Una constructora de contratos es la que firma contratos de obra con un cliente (gobierno, empresa privada o particular) y ejecuta la construcción de algo que es propiedad del cliente desde el inicio. Su ingreso principal es el cobro de estimaciones de obra conforme al avance certificado. La ley le reconoce un régimen especial de reconocimiento de ingresos (Art. 17 LISR) y sus riesgos más frecuentes son el manejo del REPSE, la nómina de trabajadores de obra y la emisión correcta de CFDIs de anticipo.
Una desarrolladora inmobiliaria es la que compra terrenos, construye sobre ellos y luego vende los inmuebles terminados. Aquí el ingreso se genera en la venta, no en la construcción. Sus complejidades son distintas: IVA en la venta de inmuebles según el tipo, Actividades Vulnerables ante la LFPIORPI, y la estructura jurídica del proyecto (SA de CV, fideicomiso o una combinación de ambos).
Muchas empresas son ambas cosas a la vez — construyen por contrato para terceros y también desarrollan sus propios proyectos para vender. En ese caso, la contabilidad debe separar los ingresos por tipo de actividad porque el tratamiento fiscal es diferente para cada uno.

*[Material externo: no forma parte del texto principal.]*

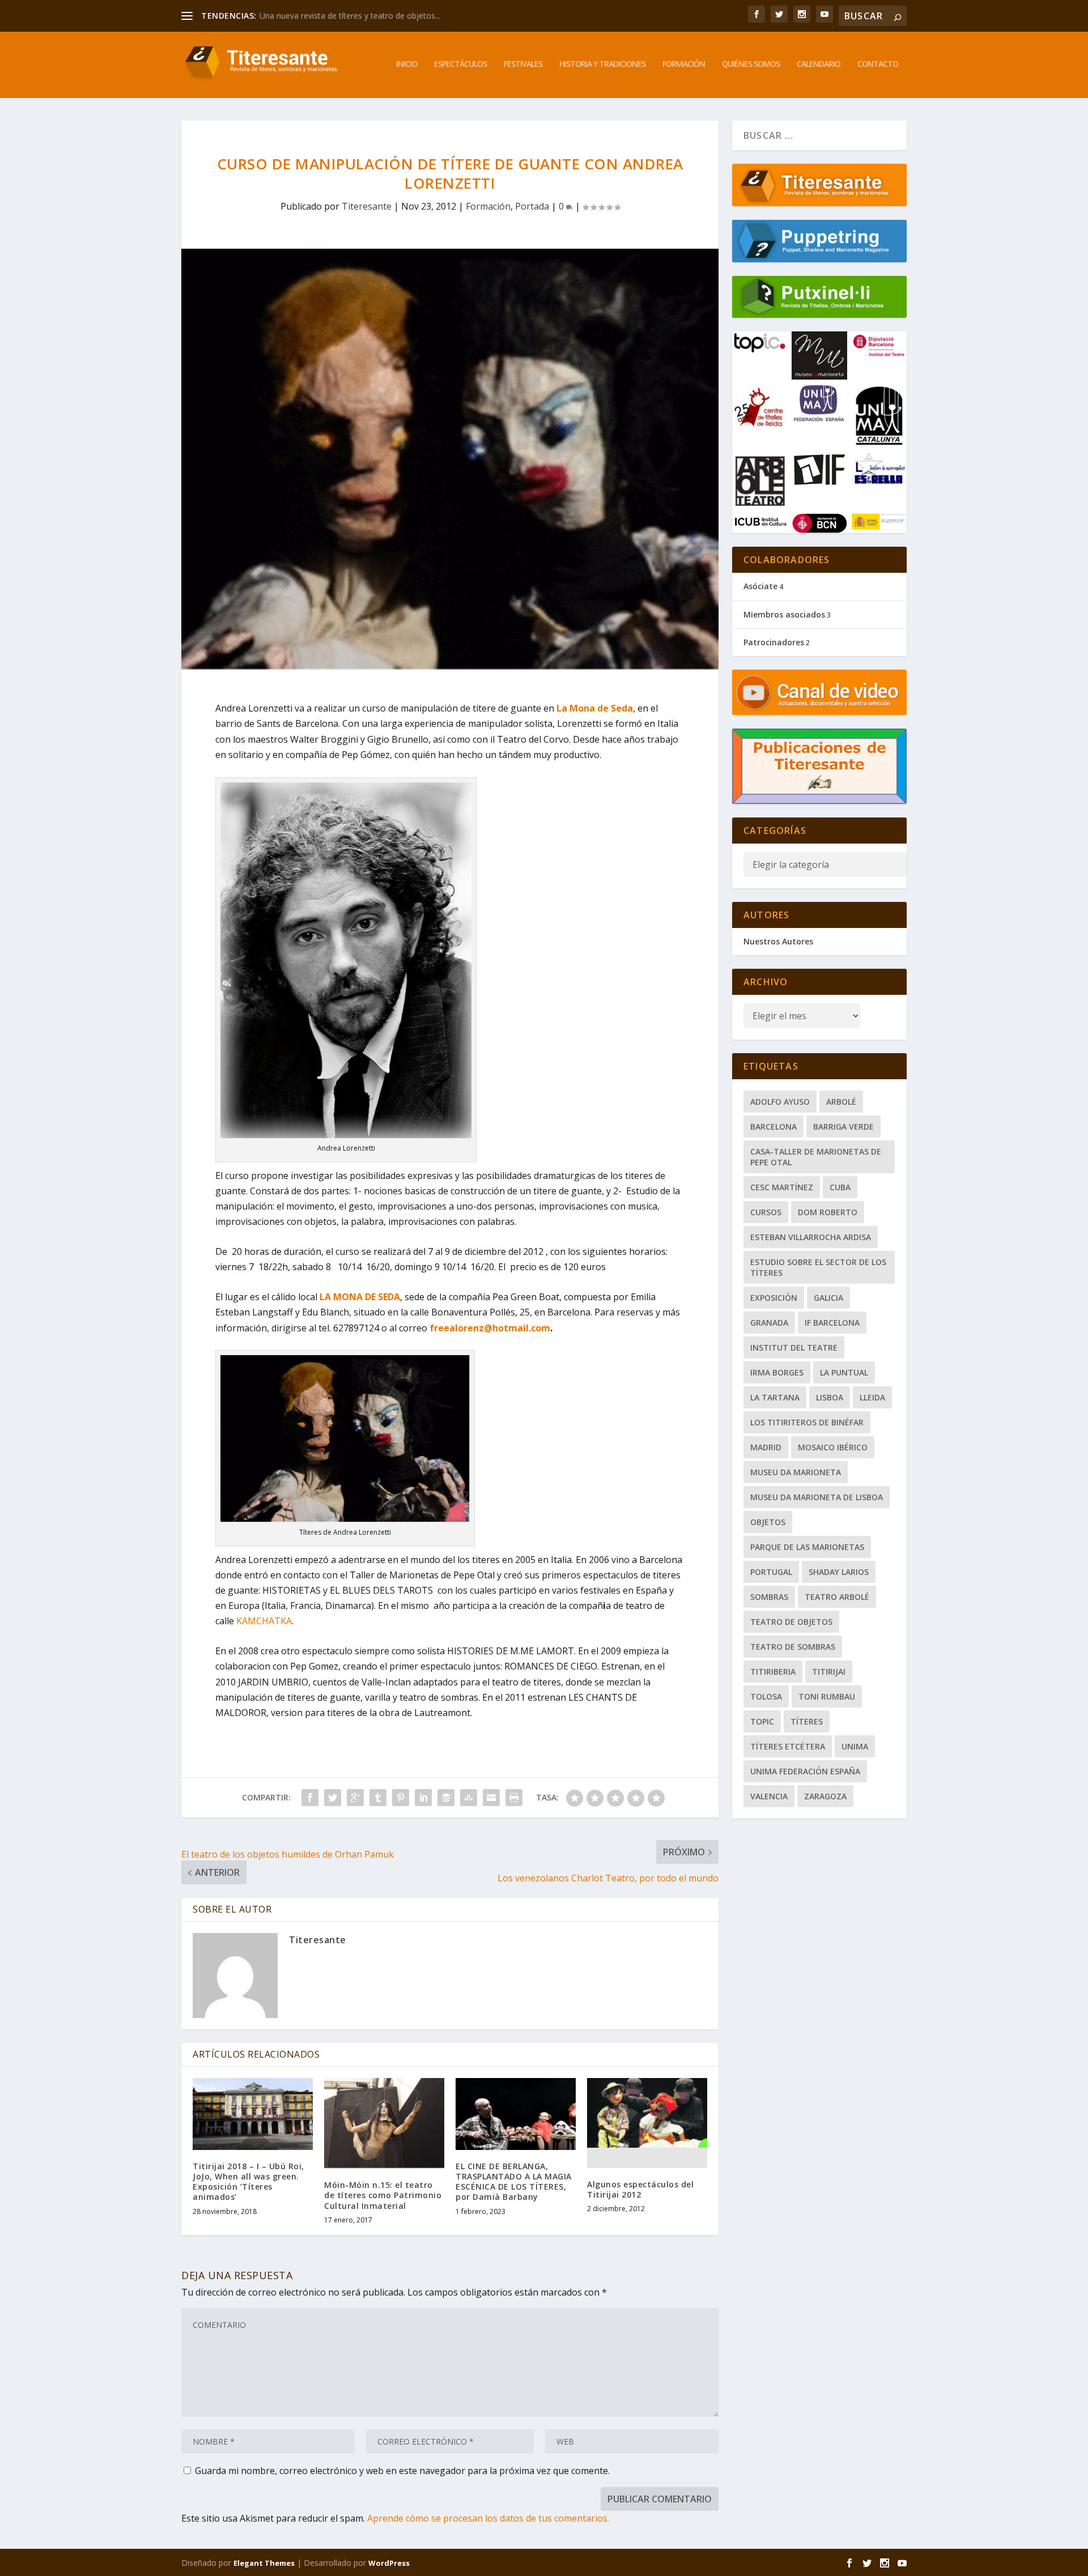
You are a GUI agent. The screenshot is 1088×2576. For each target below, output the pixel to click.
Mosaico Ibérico (833, 1447)
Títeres (806, 1721)
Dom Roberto (827, 1212)
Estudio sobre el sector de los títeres (818, 1267)
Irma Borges (777, 1372)
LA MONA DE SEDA (360, 1297)
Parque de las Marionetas (807, 1547)
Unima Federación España (805, 1771)
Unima (855, 1746)
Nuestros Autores (778, 941)
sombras (769, 1596)
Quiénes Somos (751, 64)
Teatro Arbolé (837, 1596)
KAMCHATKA (264, 1621)
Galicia (828, 1297)
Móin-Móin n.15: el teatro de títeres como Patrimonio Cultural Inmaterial (382, 2195)
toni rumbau (826, 1696)
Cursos (765, 1212)
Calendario (818, 64)
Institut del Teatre (794, 1347)
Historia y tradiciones (602, 64)
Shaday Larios (839, 1571)
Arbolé (841, 1101)
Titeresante (367, 206)
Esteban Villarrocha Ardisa (810, 1237)
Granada (769, 1322)
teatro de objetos (791, 1621)
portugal (771, 1571)
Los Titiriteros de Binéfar (807, 1422)
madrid (765, 1447)
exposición (773, 1297)
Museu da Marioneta (795, 1472)
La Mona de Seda (594, 708)
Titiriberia (773, 1671)
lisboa (829, 1397)
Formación (683, 64)
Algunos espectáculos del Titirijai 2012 (640, 2189)
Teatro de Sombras (792, 1646)
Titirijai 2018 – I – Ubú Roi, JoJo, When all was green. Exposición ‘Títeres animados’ (248, 2182)
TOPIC (762, 1721)
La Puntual (844, 1372)
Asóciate (760, 586)
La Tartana (775, 1397)
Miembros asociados (784, 614)
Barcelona (773, 1126)
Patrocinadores (773, 642)
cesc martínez (781, 1187)
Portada (532, 206)
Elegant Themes (264, 2563)
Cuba (840, 1187)
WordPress (389, 2563)
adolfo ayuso (780, 1101)
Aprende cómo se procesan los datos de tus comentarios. (488, 2518)
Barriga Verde (843, 1126)
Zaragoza (825, 1796)
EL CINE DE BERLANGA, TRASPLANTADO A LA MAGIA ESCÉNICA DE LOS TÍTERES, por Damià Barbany (514, 2182)
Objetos (767, 1522)
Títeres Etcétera (787, 1746)
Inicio (406, 64)
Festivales (523, 64)
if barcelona (832, 1322)
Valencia (769, 1796)
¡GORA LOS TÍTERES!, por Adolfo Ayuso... (335, 15)
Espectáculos (460, 64)
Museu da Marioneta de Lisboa (816, 1497)
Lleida (872, 1397)
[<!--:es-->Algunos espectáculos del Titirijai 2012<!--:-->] (647, 2123)
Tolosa (766, 1696)
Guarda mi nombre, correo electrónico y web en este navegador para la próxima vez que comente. (402, 2470)
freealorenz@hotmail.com (490, 1328)
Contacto (877, 64)
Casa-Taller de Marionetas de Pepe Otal (815, 1157)
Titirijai (828, 1671)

Reconocimiento de ingresos: cuándo se acumula cada peso en un contrato de obra
El artículo 17 de la Ley del ISR establece que los ingresos de las personas morales se acumulan cuando ocurra primero cualquiera de estos eventos: cuando se expida el comprobante fiscal (CFDI), cuando el bien o servicio se entregue o preste, o cuando se cobre efectivamente el precio. Para contratos de construcción, el SAT reconoce la práctica de las estimaciones periódicas como forma válida de acumular ingresos, lo que en la práctica funciona así:
Si firmas un contrato de $8,000,000 MXN para construir un complejo de bodegas y al primer mes tus ingenieros certifican un avance físico del 25% ($2,000,000 MXN), debes emitir el CFDI de estimación por esa cantidad en ese período y declarar ese ingreso en tu declaración mensual de ISR e IVA. Al tercer mes con 60% de avance, emites por el acumulado adicional, y así sucesivamente hasta el finiquito.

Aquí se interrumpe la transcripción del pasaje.